◆ **TASK DIRECTIONS**
The response must contain all of the entries, each one repeated exactly.
----------
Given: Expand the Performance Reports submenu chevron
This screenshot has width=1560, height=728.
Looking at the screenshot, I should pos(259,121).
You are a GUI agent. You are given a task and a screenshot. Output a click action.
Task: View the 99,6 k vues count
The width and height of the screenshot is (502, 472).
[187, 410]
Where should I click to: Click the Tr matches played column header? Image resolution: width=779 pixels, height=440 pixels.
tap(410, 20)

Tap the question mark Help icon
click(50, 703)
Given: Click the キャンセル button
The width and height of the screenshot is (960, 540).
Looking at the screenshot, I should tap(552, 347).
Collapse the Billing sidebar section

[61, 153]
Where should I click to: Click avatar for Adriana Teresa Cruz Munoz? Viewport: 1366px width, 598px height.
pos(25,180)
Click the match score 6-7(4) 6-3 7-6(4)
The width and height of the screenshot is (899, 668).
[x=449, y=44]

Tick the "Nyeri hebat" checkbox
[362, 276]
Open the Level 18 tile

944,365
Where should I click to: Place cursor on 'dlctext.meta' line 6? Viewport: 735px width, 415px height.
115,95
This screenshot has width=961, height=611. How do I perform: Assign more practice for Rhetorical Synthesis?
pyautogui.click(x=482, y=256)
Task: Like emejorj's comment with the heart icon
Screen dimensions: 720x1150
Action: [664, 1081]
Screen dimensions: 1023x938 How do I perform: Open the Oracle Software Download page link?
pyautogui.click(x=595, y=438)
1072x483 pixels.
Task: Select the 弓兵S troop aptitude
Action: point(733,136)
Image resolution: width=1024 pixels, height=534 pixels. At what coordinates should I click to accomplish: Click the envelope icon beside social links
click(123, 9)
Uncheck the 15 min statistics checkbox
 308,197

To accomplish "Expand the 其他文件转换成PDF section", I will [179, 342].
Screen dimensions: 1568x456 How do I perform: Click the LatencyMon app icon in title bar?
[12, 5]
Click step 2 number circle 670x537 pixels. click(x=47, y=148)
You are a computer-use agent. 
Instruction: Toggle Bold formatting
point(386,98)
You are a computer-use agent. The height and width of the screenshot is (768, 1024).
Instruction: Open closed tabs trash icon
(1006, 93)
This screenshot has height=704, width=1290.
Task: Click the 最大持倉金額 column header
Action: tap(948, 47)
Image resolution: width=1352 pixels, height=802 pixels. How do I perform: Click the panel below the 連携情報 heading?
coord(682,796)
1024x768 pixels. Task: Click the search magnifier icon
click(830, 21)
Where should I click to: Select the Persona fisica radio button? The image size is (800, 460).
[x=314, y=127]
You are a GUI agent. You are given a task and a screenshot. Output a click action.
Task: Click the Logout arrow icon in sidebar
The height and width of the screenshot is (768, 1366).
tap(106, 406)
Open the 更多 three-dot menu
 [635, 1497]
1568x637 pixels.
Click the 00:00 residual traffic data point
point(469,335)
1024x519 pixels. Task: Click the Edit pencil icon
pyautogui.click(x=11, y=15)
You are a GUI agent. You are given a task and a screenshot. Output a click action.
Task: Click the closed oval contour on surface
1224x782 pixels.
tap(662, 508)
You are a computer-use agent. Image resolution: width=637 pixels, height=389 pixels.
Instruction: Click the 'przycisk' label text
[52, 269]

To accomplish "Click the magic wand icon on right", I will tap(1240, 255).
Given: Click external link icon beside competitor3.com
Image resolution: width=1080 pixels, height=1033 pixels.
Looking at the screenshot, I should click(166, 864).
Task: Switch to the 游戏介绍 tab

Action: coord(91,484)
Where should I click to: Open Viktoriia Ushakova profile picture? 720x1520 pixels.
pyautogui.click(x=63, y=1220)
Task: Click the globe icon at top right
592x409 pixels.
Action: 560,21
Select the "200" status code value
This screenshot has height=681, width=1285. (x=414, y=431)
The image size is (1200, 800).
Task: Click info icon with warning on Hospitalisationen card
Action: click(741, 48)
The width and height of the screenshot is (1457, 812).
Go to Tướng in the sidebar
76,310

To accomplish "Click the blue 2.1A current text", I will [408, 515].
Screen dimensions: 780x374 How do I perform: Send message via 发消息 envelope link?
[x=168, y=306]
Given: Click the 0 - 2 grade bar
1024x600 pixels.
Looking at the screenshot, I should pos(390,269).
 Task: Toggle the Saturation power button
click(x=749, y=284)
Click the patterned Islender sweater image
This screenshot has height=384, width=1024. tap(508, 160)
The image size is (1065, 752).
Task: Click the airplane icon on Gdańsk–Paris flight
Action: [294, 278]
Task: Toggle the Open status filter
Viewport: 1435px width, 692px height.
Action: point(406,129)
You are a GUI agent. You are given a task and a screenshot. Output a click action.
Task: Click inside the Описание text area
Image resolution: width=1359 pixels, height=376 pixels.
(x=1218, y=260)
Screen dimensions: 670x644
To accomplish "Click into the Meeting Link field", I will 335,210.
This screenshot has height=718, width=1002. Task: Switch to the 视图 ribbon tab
----------
◆ **WRITTEN ANSWER**
Given: Expand the Performance Reports submenu chevron
This screenshot has width=1560, height=728.
Looking at the screenshot, I should pos(259,121).
You are a GUI agent. You are given a task and a screenshot. Output a click action.
Task: View the 99,6 k vues count
The width and height of the screenshot is (502, 472).
[187, 410]
Where should I click to: Click the Tr matches played column header? Image resolution: width=779 pixels, height=440 pixels.
tap(410, 20)

Tap the question mark Help icon
click(50, 703)
Given: Click the キャンセル button
The width and height of the screenshot is (960, 540).
Looking at the screenshot, I should tap(552, 347).
Collapse the Billing sidebar section

[61, 153]
Where should I click to: Click avatar for Adriana Teresa Cruz Munoz? Viewport: 1366px width, 598px height.
pos(25,180)
Click the match score 6-7(4) 6-3 7-6(4)
The width and height of the screenshot is (899, 668).
[x=449, y=44]

Tick the "Nyeri hebat" checkbox
[362, 276]
Open the Level 18 tile

944,365
Where should I click to: Place cursor on 'dlctext.meta' line 6? Viewport: 735px width, 415px height.
115,95
This screenshot has width=961, height=611. How do I perform: Assign more practice for Rhetorical Synthesis?
pyautogui.click(x=482, y=256)
Task: Like emejorj's comment with the heart icon
Screen dimensions: 720x1150
Action: [664, 1081]
Screen dimensions: 1023x938 How do I perform: Open the Oracle Software Download page link?
pyautogui.click(x=595, y=438)
1072x483 pixels.
Task: Select the 弓兵S troop aptitude
Action: point(733,136)
Image resolution: width=1024 pixels, height=534 pixels. At what coordinates should I click to accomplish: Click the envelope icon beside social links
click(123, 9)
Uncheck the 15 min statistics checkbox
 308,197

To accomplish "Expand the 其他文件转换成PDF section", I will [179, 342].
Screen dimensions: 1568x456 How do I perform: Click the LatencyMon app icon in title bar?
[12, 5]
Click step 2 number circle 670x537 pixels. click(x=47, y=148)
You are a computer-use agent. 
Instruction: Toggle Bold formatting
point(386,98)
You are a computer-use agent. The height and width of the screenshot is (768, 1024).
Instruction: Open closed tabs trash icon
(1006, 93)
This screenshot has height=704, width=1290.
Task: Click the 最大持倉金額 column header
Action: tap(948, 47)
Image resolution: width=1352 pixels, height=802 pixels. How do I perform: Click the panel below the 連携情報 heading?
coord(682,796)
1024x768 pixels. Task: Click the search magnifier icon
click(830, 21)
Where should I click to: Select the Persona fisica radio button? The image size is (800, 460).
[x=314, y=127]
You are a GUI agent. You are given a task and a screenshot. Output a click action.
Task: Click the Logout arrow icon in sidebar
The height and width of the screenshot is (768, 1366).
tap(106, 406)
Open the 更多 three-dot menu
 [635, 1497]
1568x637 pixels.
Click the 00:00 residual traffic data point
point(469,335)
1024x519 pixels. Task: Click the Edit pencil icon
pyautogui.click(x=11, y=15)
You are a GUI agent. You are given a task and a screenshot. Output a click action.
Task: Click the closed oval contour on surface
1224x782 pixels.
tap(662, 508)
You are a computer-use agent. Image resolution: width=637 pixels, height=389 pixels.
Instruction: Click the 'przycisk' label text
[52, 269]

To accomplish "Click the magic wand icon on right", I will tap(1240, 255).
Given: Click external link icon beside competitor3.com
Image resolution: width=1080 pixels, height=1033 pixels.
Looking at the screenshot, I should click(166, 864).
Task: Switch to the 游戏介绍 tab

Action: coord(91,484)
Where should I click to: Open Viktoriia Ushakova profile picture? 720x1520 pixels.
pyautogui.click(x=63, y=1220)
Task: Click the globe icon at top right
592x409 pixels.
Action: 560,21
Select the "200" status code value
This screenshot has height=681, width=1285. (x=414, y=431)
The image size is (1200, 800).
Task: Click info icon with warning on Hospitalisationen card
Action: click(741, 48)
The width and height of the screenshot is (1457, 812).
Go to Tướng in the sidebar
76,310

To accomplish "Click the blue 2.1A current text", I will [408, 515].
Screen dimensions: 780x374 How do I perform: Send message via 发消息 envelope link?
[x=168, y=306]
Given: Click the 0 - 2 grade bar
1024x600 pixels.
Looking at the screenshot, I should pos(390,269).
 Task: Toggle the Saturation power button
click(x=749, y=284)
Click the patterned Islender sweater image
This screenshot has height=384, width=1024. tap(508, 160)
The image size is (1065, 752).
Task: Click the airplane icon on Gdańsk–Paris flight
Action: [294, 278]
Task: Toggle the Open status filter
Viewport: 1435px width, 692px height.
Action: point(406,129)
You are a GUI agent. You are given a task and a screenshot. Output a click action.
Task: Click inside the Описание text area
Image resolution: width=1359 pixels, height=376 pixels.
(x=1218, y=260)
Screen dimensions: 670x644
To accomplish "Click into the Meeting Link field", I will 335,210.
This screenshot has height=718, width=1002. Task: Switch to the 视图 ribbon tab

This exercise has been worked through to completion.